We all have a story to tell, but we might not be so willing to share that story easily. When circumstance arise that demand a story be told, such as in Kids of Appetite by David Arnold, strong bonds of friendship can be forged to overcome the greatest of obstacles.

Vic’s father died two years ago and he’s not too happy with his mom appearing to have moved on with her new boyfriend Frank. Storming out of the house with his father’s urn, Vic sets out to properly honor his father’s memory. In this process he encounters Mad and her friends, who have their own struggles to deal with but they help him to complete his father’s mission to scatter his ashes at various, meaningful locations. Before Vic finishes his dad’s mission, he and the group get drawn into the investigation of the murder of Mad’s uncle, the story of which cannot be told without the intermediary chapters that occurred when the group first met up until the time of the murder.
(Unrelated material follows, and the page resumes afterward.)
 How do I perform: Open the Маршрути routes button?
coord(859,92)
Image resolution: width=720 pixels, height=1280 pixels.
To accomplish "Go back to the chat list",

The story was a quick read with areas of thought provoking narration, and it falls very much in line with the tropes found in realistic YA fiction, making it familiar if not cliche. Jumping between a narrative recollection of events leading up to the present and a narration of the present from the perspective of Vic and Mad was craftily done, particularly with an element of meta woven in. While we were told the various ages of the characters involved in the narrative, they all read as far younger than what we were told they were supposed to be. Perhaps that was intentional to try to make the story more relatable to a wider age range of readers and to demonstrate that they are dealing with such serious matters, but for me it simply made their behavior strange and not fit with their supposed age.

Overall, I’d give it a 3.5 out of 5 stars.